For years, Black baseball fans were only allowed to get seats in the bleachers during MLB games. Slowly teams abandoned that policy. On this day in 1944, the St. Louis Browns and Cardinals are the last teams to integrate seating for fans.
It won’t come as a surprise that black baseball fans were discriminated as well. For long, they were not allowed to sit in the grandstands of ballparks. At Rickwood Field for example, America’s oldest ballpark in Birmingham, AL, there was a small section in the right field bleachers where blacks were allowed to sit. “Fun” part though was that it was the other way around with games of the Birmingham Black Barons, as whites were only allowed to sit there.

Anyhow, in MLB this policy was slowly abandoned as the owners realized that they could make a buck (what’s new?).

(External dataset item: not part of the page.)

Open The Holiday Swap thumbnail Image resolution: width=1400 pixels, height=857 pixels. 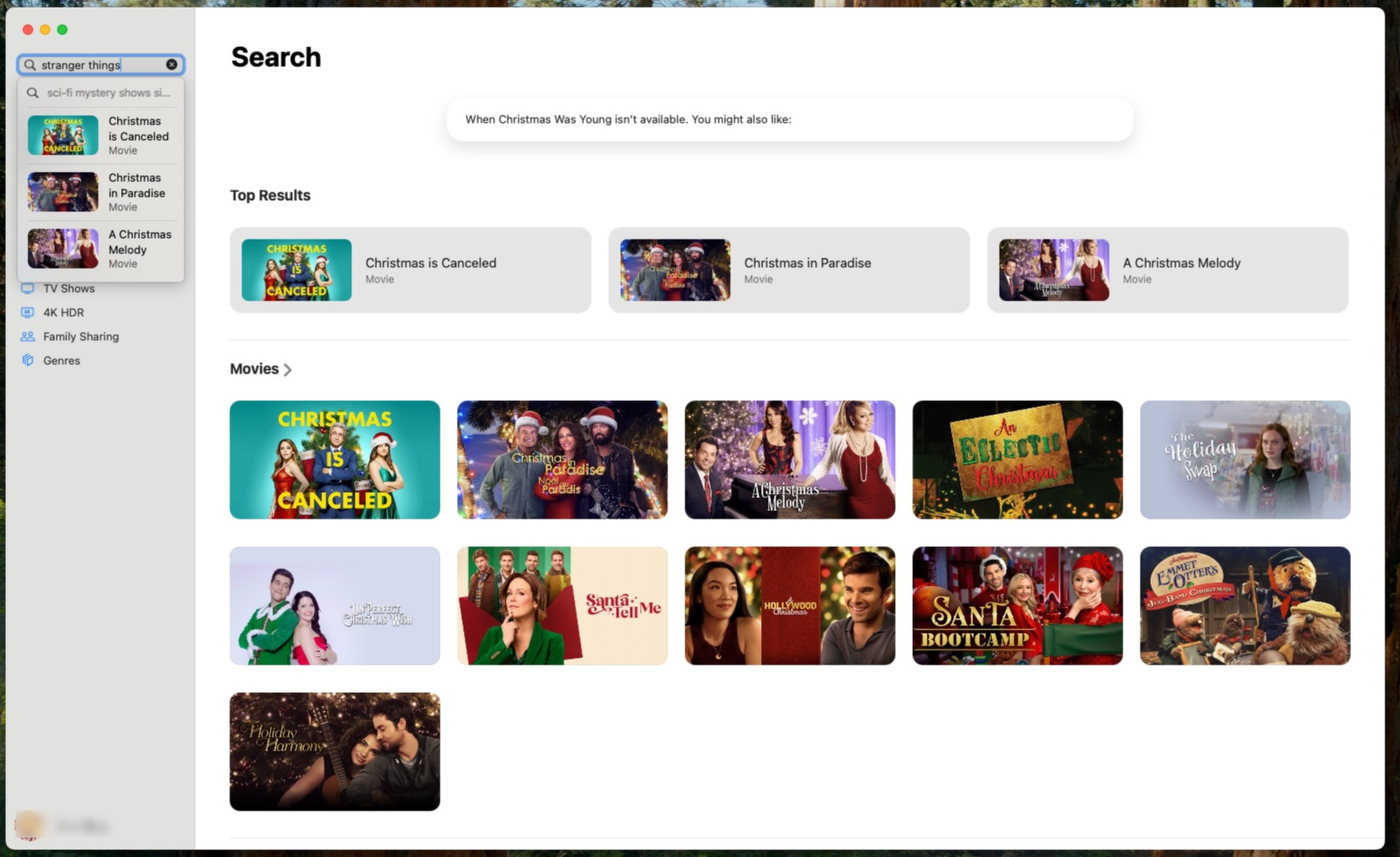coord(1245,459)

But in St. Louis, both MLB teams that shared the same ballpark, Sportsman’s Park, were not as “progressive” as the other MLB clubs. It would take them until April 4, 1944 to allow their colored fans to buy seats in the grandstands.

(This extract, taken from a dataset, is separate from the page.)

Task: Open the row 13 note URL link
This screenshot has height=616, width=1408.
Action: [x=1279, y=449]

Strange enough, it would take another three years before colored players were allowed to participate in MLB. Branch Rickey, the President/GM of the Brooklyn Dodgers, who made it possible for Jackie Robinson to break the color barrier, was running the front office of the Cardinals in the 1930s. During that period, he approached the owner, Sam Breadon, with a proposal to lift the segregated seating in Sportsman’s Park. Breadon told Rickey he personally didn’t care about segregated seating but believed removing the restrictions would be bad for business.

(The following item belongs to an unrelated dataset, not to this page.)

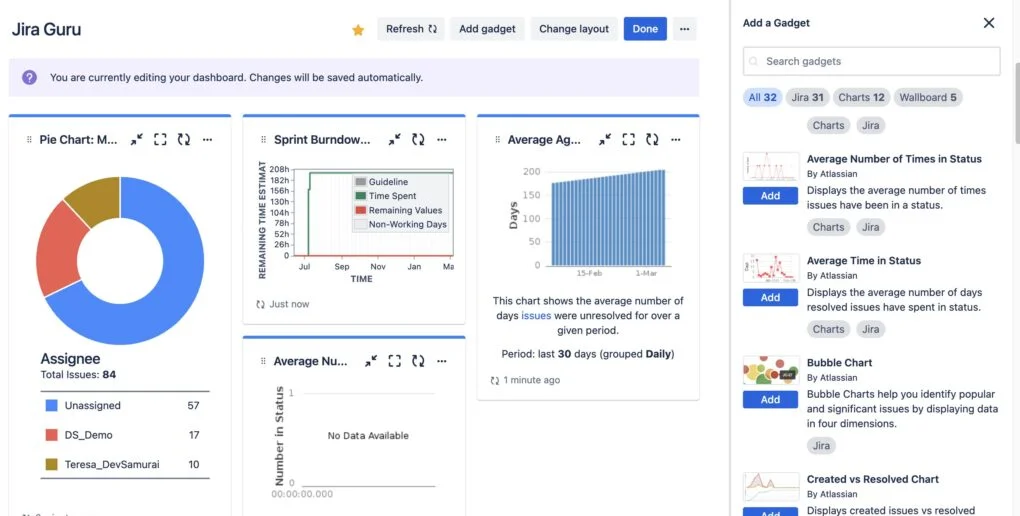Refresh the Average Age gadget
The image size is (1020, 516).
click(x=652, y=140)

Eventually, the Browns’ and Cards’ decision to end the segregated seating was done without fanfare and received brief mention in publications. There were no press conferences nor any statements made to media. Only a few media published a short article about it: “Restrictions confining Negroes to the right field pavilion have been lifted by both the Cardinals and the Browns, with the colored fans now being allowed to purchase grandstand seats,” The Sporting News reported. “St. Louis had been the only major-league city with this discriminatory rule.”